§ **Listed records**:
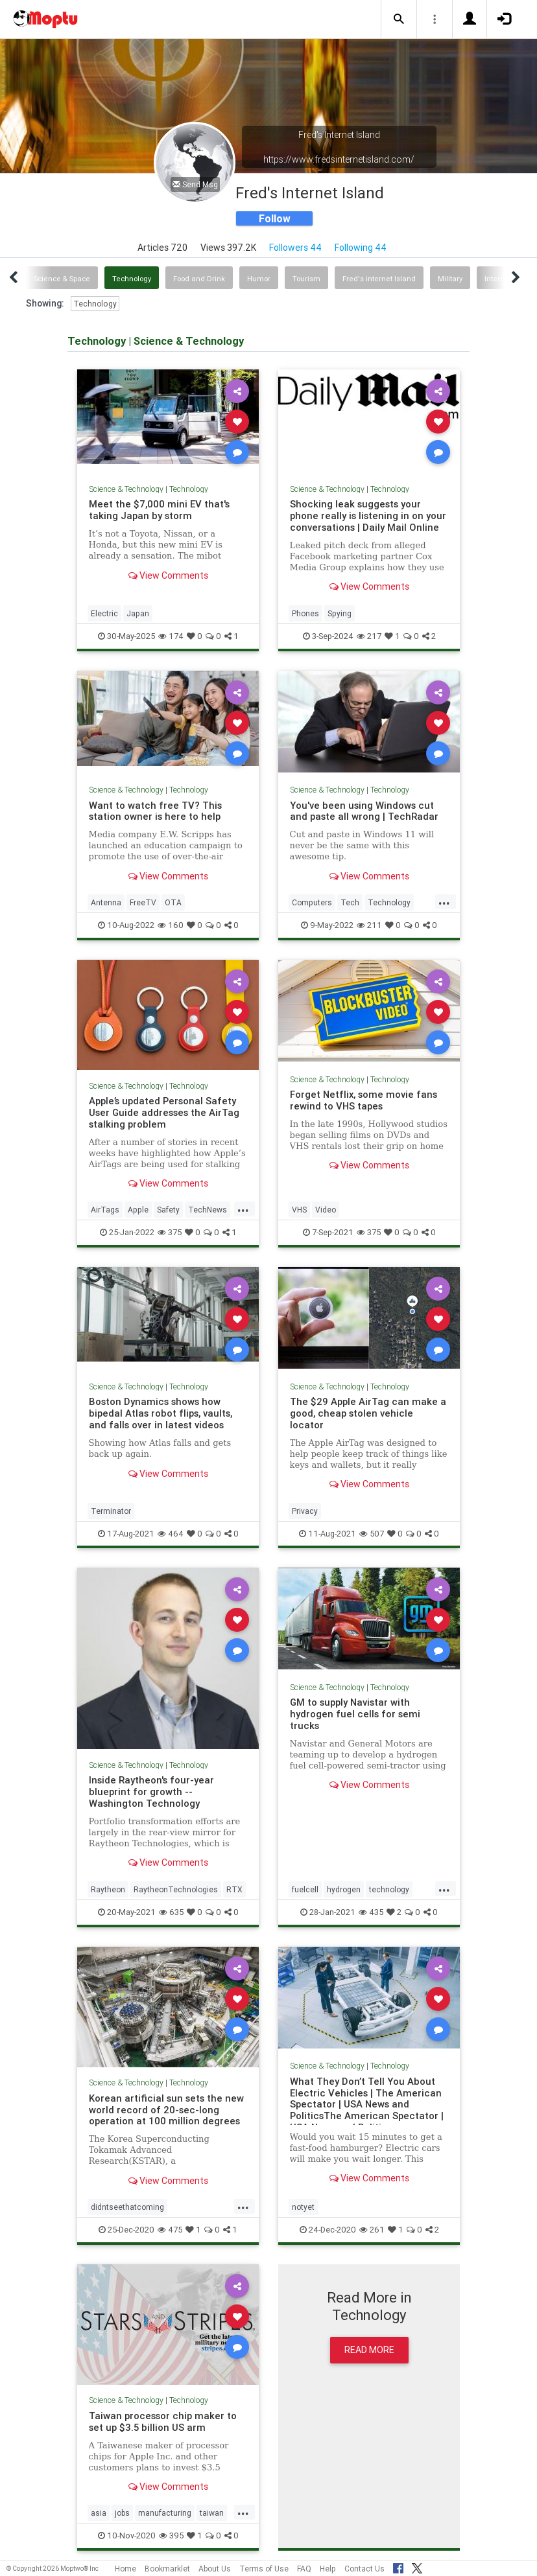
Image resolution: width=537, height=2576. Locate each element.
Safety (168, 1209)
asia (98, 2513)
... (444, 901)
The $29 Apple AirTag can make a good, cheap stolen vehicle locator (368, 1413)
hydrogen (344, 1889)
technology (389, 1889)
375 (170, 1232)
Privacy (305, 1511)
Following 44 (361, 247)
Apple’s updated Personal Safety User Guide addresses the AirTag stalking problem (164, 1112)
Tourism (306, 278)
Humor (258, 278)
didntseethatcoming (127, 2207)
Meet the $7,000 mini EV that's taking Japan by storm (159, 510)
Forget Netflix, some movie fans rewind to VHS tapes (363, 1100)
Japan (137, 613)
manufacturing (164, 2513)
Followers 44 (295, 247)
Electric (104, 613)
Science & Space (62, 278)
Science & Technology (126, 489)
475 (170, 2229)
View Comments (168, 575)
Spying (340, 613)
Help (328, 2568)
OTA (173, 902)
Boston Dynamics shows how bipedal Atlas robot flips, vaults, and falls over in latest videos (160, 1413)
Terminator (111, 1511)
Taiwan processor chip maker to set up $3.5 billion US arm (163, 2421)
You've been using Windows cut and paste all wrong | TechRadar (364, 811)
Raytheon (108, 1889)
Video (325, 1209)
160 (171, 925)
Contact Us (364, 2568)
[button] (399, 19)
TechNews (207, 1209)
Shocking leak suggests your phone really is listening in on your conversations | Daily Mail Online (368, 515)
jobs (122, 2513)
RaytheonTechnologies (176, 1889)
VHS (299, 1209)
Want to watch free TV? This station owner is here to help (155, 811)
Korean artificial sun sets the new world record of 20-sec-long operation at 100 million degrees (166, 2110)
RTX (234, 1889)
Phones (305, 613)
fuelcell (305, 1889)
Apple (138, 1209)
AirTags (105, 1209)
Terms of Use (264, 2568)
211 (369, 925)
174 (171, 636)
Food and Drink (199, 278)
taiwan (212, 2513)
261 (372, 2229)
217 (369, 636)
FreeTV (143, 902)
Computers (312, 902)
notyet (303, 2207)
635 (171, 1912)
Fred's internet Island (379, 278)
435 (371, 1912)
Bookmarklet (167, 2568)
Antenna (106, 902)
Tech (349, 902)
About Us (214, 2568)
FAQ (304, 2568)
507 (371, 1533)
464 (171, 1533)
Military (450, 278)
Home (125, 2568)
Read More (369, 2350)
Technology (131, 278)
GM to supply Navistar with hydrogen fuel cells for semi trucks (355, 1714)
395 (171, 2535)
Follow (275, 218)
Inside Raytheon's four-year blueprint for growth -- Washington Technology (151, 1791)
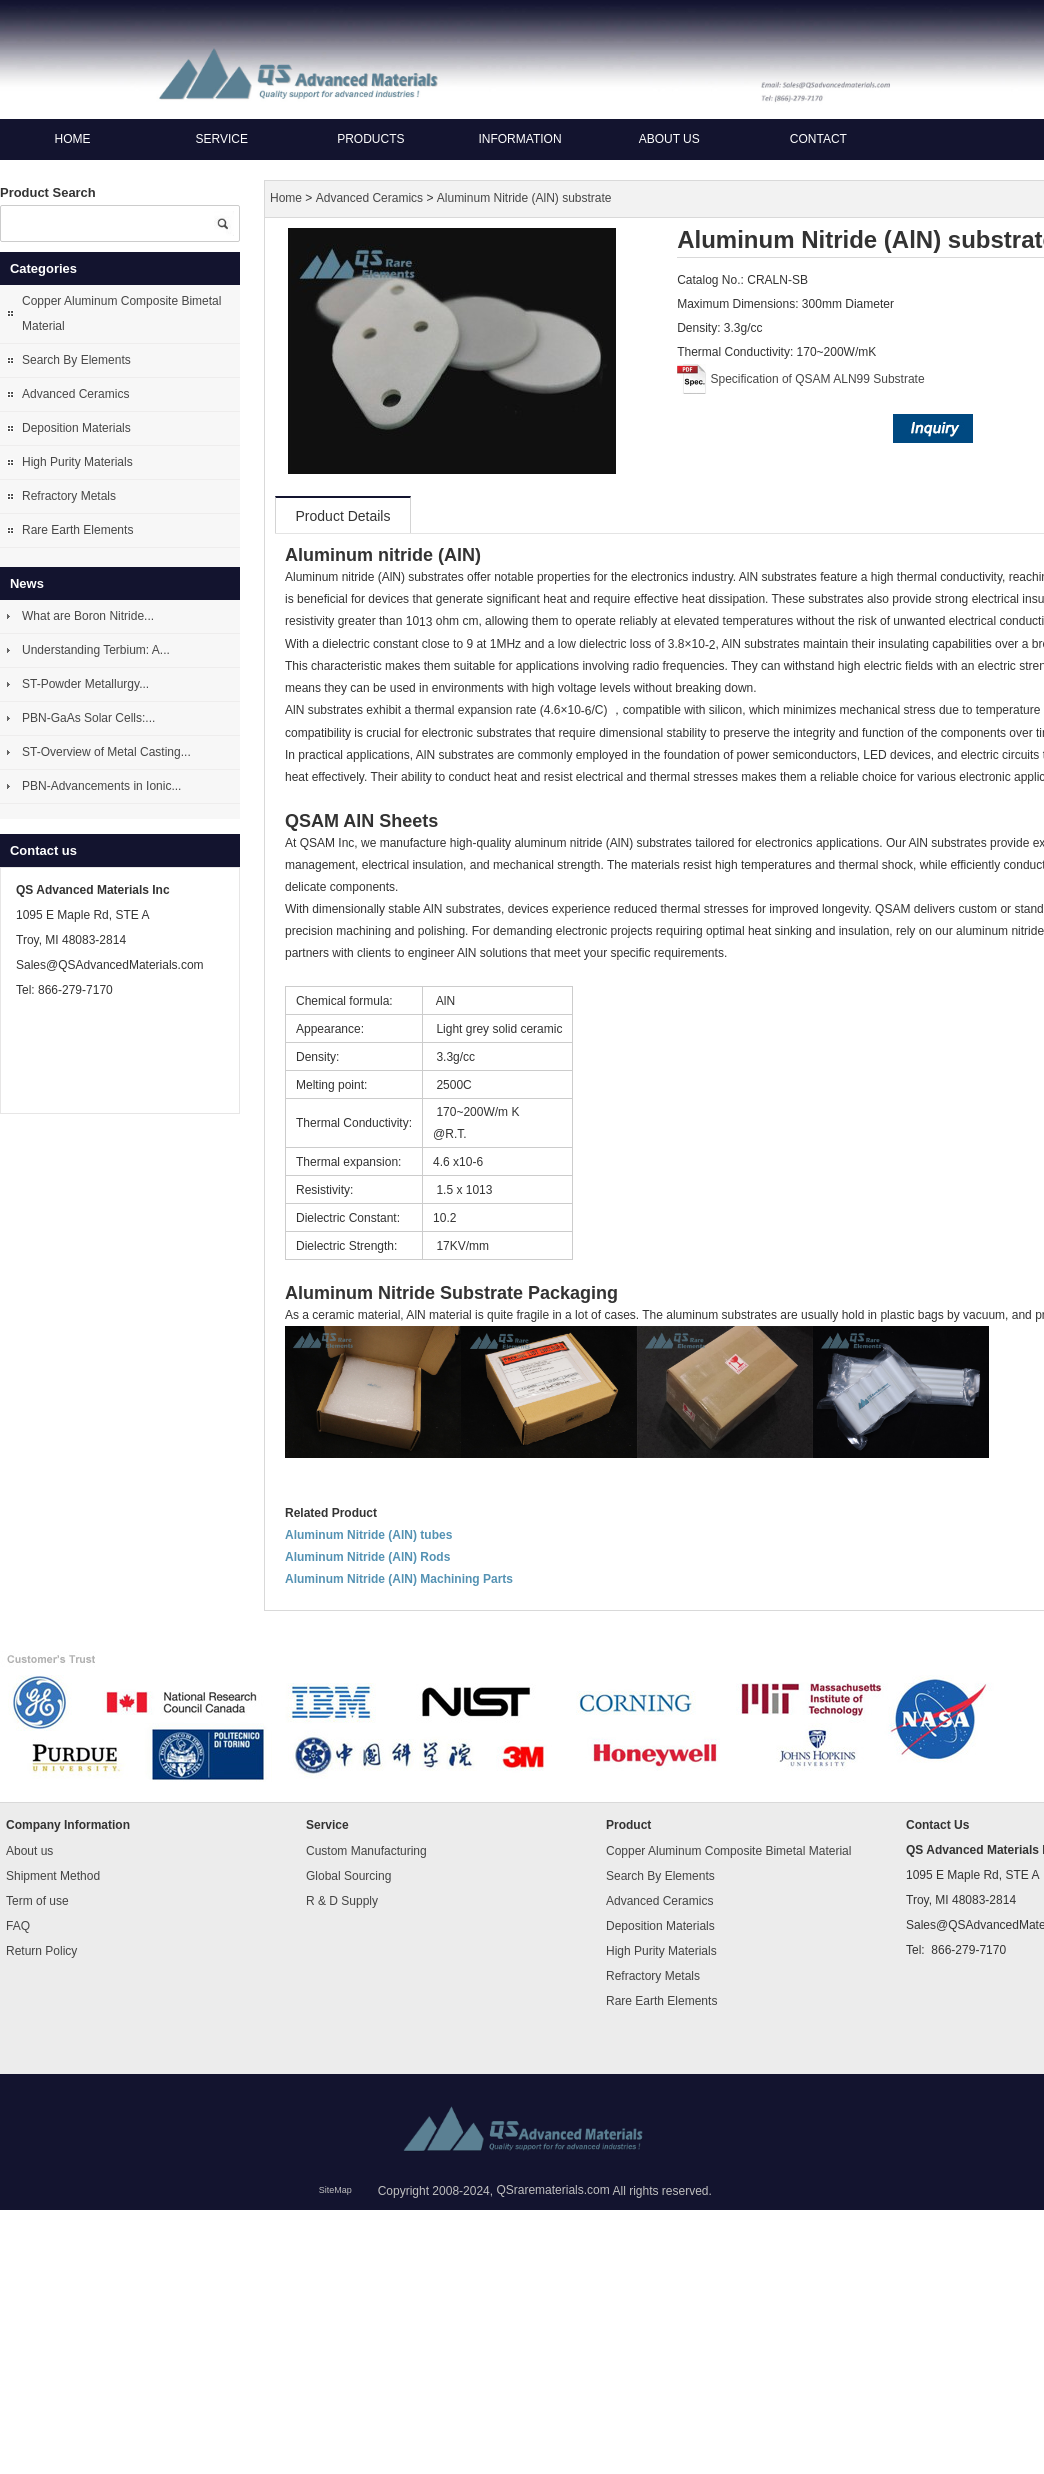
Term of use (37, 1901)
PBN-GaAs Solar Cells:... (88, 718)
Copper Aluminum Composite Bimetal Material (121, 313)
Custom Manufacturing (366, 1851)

§ **Exercise prompt**: After locating the line holding "Privacy (305, 1511)" above, output exactly that line and every line after it through the line holding "261 (372, 2229)". Include nothing else.

§ **Solution for this problem**:
Privacy (305, 1511)
Following 44 (361, 247)
Apple’s updated Personal Safety User Guide addresses the AirTag stalking problem (164, 1112)
Tourism (306, 278)
Humor (258, 278)
didntseethatcoming (127, 2207)
Meet the $7,000 mini EV that's taking Japan by storm (159, 510)
Forget Netflix, some movie fans rewind to VHS tapes (363, 1100)
Japan (137, 613)
manufacturing (164, 2513)
Followers 44 (295, 247)
Electric (104, 613)
Science & Space (62, 278)
Science & Technology (126, 489)
475 (170, 2229)
View Comments (168, 575)
Spying (340, 613)
Help (328, 2568)
OTA (173, 902)
Boston Dynamics shows how bipedal Atlas robot flips, vaults, and falls over in latest videos (160, 1413)
Terminator (111, 1511)
Taiwan processor chip maker to set up $3.5 billion US arm (163, 2421)
You've been using Windows cut and paste all wrong | TechRadar (364, 811)
Raytheon (108, 1889)
Video (325, 1209)
160 (171, 925)
Contact Us (364, 2568)
[button] (399, 19)
TechNews (207, 1209)
Shocking leak suggests your phone really is listening in on your conversations | Daily Mail Online (368, 515)
jobs (122, 2513)
RaytheonTechnologies (176, 1889)
VHS (299, 1209)
Want to watch free TV? This station owner is here to help (155, 811)
Korean artificial sun sets the new world record of 20-sec-long operation at 100 million degrees (166, 2110)
RTX (234, 1889)
Phones (305, 613)
fuelcell (305, 1889)
Apple (138, 1209)
AirTags (105, 1209)
Terms of Use (264, 2568)
211 (369, 925)
174 (171, 636)
Food and Drink (199, 278)
taiwan (212, 2513)
261 (372, 2229)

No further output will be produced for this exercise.